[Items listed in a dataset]
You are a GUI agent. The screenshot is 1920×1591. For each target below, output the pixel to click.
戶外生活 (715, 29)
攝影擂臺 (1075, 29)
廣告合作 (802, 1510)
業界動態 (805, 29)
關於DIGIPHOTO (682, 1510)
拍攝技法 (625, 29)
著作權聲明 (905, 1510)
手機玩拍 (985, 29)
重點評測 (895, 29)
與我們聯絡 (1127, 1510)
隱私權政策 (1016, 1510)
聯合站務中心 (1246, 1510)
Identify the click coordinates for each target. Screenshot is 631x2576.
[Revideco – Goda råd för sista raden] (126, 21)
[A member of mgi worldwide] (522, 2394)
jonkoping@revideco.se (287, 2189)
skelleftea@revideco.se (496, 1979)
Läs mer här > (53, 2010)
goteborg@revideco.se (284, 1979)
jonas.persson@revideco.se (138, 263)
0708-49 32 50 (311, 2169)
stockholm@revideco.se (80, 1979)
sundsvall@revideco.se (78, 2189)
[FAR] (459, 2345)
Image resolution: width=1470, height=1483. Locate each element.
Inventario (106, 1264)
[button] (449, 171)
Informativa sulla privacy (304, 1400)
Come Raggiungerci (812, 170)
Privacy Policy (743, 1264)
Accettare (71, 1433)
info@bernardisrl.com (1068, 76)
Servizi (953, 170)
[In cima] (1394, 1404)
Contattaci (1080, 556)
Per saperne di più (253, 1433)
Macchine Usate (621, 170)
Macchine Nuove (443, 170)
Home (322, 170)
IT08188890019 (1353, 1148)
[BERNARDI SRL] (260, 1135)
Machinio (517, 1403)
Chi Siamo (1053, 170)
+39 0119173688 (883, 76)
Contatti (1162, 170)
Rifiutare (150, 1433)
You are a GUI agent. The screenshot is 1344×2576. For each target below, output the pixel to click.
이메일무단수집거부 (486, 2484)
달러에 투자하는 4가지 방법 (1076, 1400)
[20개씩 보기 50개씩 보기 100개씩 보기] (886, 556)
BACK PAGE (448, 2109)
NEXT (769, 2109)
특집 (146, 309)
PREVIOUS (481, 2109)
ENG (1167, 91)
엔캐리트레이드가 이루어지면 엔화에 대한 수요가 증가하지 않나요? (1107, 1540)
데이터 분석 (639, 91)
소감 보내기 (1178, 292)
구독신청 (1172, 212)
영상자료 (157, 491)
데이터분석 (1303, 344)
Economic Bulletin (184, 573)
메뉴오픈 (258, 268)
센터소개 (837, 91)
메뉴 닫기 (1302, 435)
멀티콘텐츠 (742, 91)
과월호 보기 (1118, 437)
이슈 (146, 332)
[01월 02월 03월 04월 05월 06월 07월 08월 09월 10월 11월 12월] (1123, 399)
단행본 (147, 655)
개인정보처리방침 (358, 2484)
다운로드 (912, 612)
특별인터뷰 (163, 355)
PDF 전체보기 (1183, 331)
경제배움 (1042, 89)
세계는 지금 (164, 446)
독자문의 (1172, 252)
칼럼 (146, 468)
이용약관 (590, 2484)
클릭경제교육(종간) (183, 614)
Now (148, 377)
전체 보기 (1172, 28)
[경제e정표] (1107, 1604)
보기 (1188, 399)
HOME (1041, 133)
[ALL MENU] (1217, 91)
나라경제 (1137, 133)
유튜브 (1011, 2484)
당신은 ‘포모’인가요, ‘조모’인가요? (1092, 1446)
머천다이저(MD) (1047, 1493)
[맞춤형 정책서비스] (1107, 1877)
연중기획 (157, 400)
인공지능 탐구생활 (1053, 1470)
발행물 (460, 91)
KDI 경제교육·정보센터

> Exercise
Exact copies of every record are required.

> Answer below
You are a GUI agent. The screenshot is 1920×1591. For each target below, output the pixel to click.
戶外生活 (715, 29)
攝影擂臺 (1075, 29)
廣告合作 (802, 1510)
業界動態 (805, 29)
關於DIGIPHOTO (682, 1510)
拍攝技法 (625, 29)
著作權聲明 (905, 1510)
手機玩拍 (985, 29)
重點評測 (895, 29)
與我們聯絡 (1127, 1510)
隱私權政策 (1016, 1510)
聯合站務中心 (1246, 1510)
Identify the click coordinates for each target. Screenshot is 631x2576.
[Revideco – Goda råd för sista raden] (126, 21)
[A member of mgi worldwide] (522, 2394)
jonkoping@revideco.se (287, 2189)
skelleftea@revideco.se (496, 1979)
Läs mer här > (53, 2010)
goteborg@revideco.se (284, 1979)
jonas.persson@revideco.se (138, 263)
0708-49 32 50 (311, 2169)
stockholm@revideco.se (80, 1979)
sundsvall@revideco.se (78, 2189)
[FAR] (459, 2345)
Image resolution: width=1470, height=1483. Locate each element.
Inventario (106, 1264)
[button] (449, 171)
Informativa sulla privacy (304, 1400)
Come Raggiungerci (812, 170)
Privacy Policy (743, 1264)
Accettare (71, 1433)
info@bernardisrl.com (1068, 76)
Servizi (953, 170)
[In cima] (1394, 1404)
Contattaci (1080, 556)
Per saperne di più (253, 1433)
Macchine Usate (621, 170)
Macchine Nuove (443, 170)
Home (322, 170)
IT08188890019 (1353, 1148)
[BERNARDI SRL] (260, 1135)
Machinio (517, 1403)
Chi Siamo (1053, 170)
+39 0119173688 (883, 76)
Contatti (1162, 170)
Rifiutare (150, 1433)
You are a GUI agent. The screenshot is 1344×2576. For each target below, output the pixel to click.
이메일무단수집거부 (486, 2484)
달러에 투자하는 4가지 방법 (1076, 1400)
[20개씩 보기 50개씩 보기 100개씩 보기] (886, 556)
BACK PAGE (448, 2109)
NEXT (769, 2109)
특집 (146, 309)
PREVIOUS (481, 2109)
ENG (1167, 91)
엔캐리트레이드가 이루어지면 엔화에 대한 수요가 증가하지 않나요? (1107, 1540)
데이터 분석 (639, 91)
소감 보내기 (1178, 292)
구독신청 (1172, 212)
영상자료 (157, 491)
데이터분석 (1303, 344)
Economic Bulletin (184, 573)
메뉴오픈 (258, 268)
센터소개 (837, 91)
메뉴 닫기 (1302, 435)
멀티콘텐츠 (742, 91)
과월호 보기 (1118, 437)
이슈 (146, 332)
[01월 02월 03월 04월 05월 06월 07월 08월 09월 10월 11월 12월] (1123, 399)
단행본 (147, 655)
개인정보처리방침 (358, 2484)
다운로드 (912, 612)
특별인터뷰 (163, 355)
PDF 전체보기 (1183, 331)
경제배움 (1042, 89)
세계는 지금 (164, 446)
독자문의 (1172, 252)
칼럼 (146, 468)
이용약관 (590, 2484)
클릭경제교육(종간) (183, 614)
Now (148, 377)
전체 보기 (1172, 28)
[경제e정표] (1107, 1604)
보기 (1188, 399)
HOME (1041, 133)
[ALL MENU] (1217, 91)
나라경제 (1137, 133)
유튜브 (1011, 2484)
당신은 ‘포모’인가요, ‘조모’인가요? (1092, 1446)
머천다이저(MD) (1047, 1493)
[맞춤형 정책서비스] (1107, 1877)
연중기획 (157, 400)
인공지능 탐구생활 (1053, 1470)
발행물 (460, 91)
KDI 경제교육·정보센터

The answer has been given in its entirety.